● **The problem**
Swap "chevron" for "arrow" in the part of the rows that opens with the line containing "Expand the Inventory submenu chevron" and closes at the end of the rows. Write out only that part with nothing else changed, and leave the pictures out.

═════ Data ═════

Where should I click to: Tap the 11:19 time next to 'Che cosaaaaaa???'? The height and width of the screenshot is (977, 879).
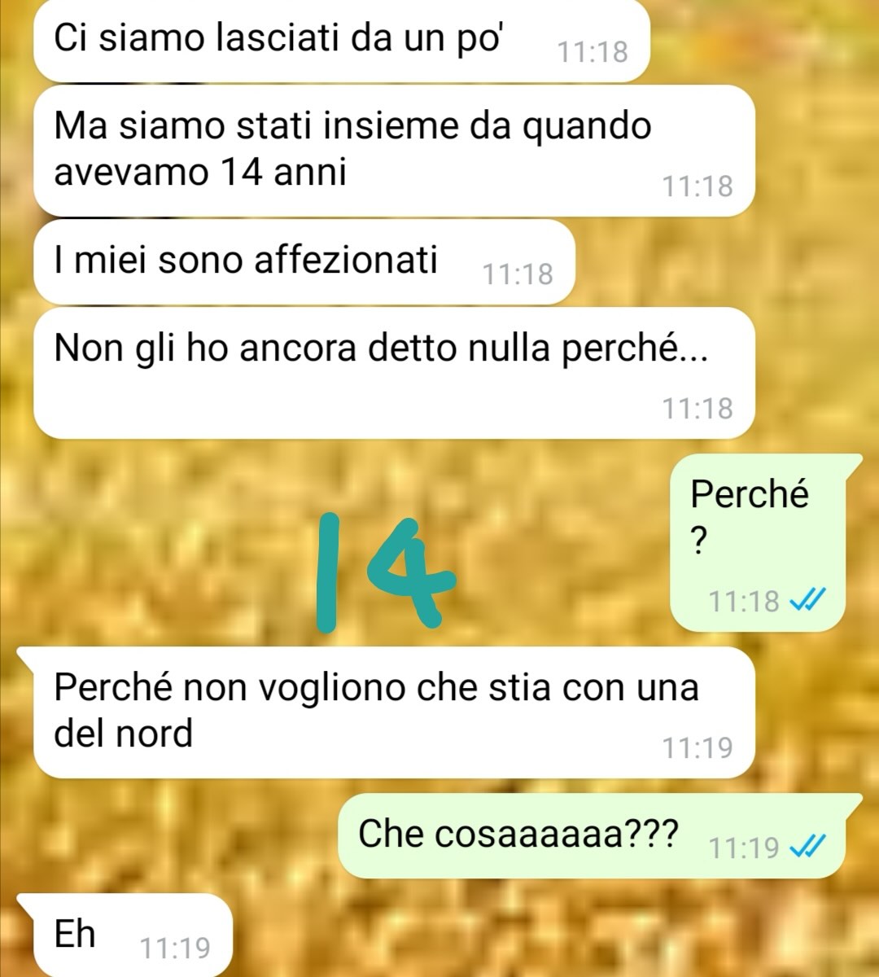744,848
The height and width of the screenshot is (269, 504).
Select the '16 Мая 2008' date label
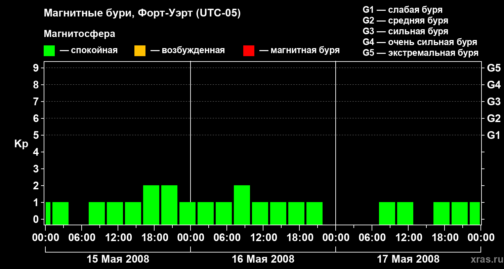[263, 259]
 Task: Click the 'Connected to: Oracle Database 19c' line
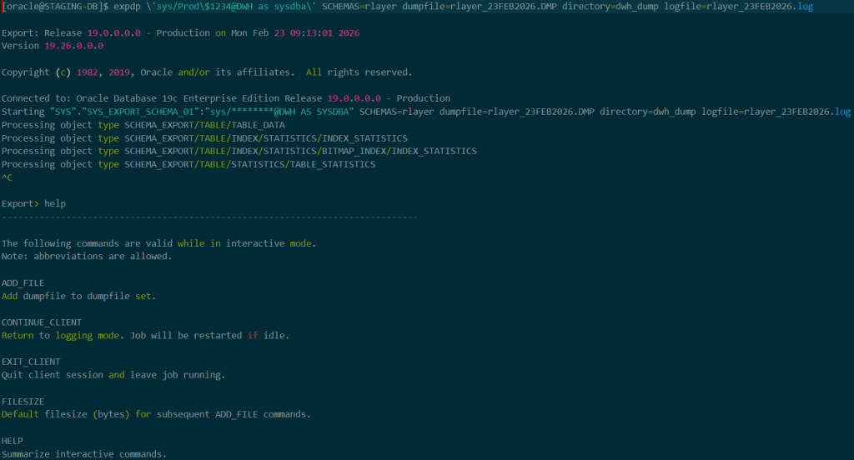[225, 98]
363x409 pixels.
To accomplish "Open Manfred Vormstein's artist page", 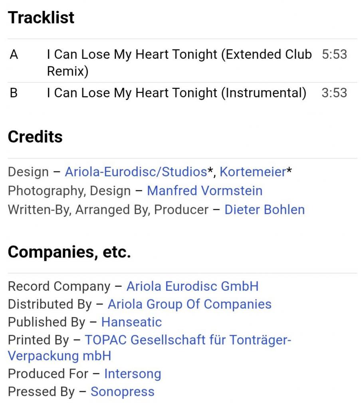I will tap(204, 191).
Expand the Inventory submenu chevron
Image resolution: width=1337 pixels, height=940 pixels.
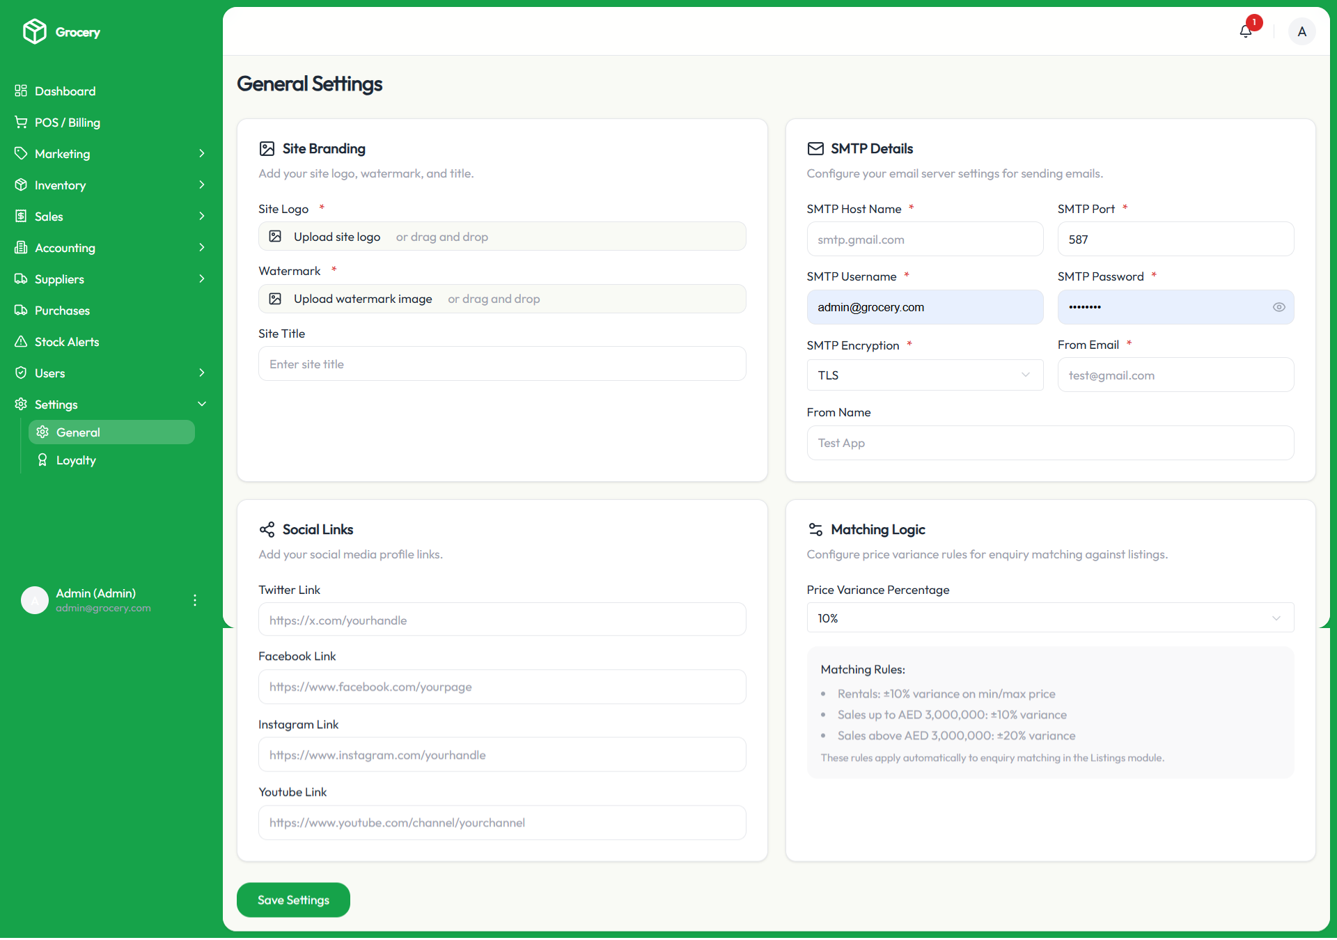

═════

● **Result of the task**
Expand the Inventory submenu arrow
Image resolution: width=1337 pixels, height=940 pixels.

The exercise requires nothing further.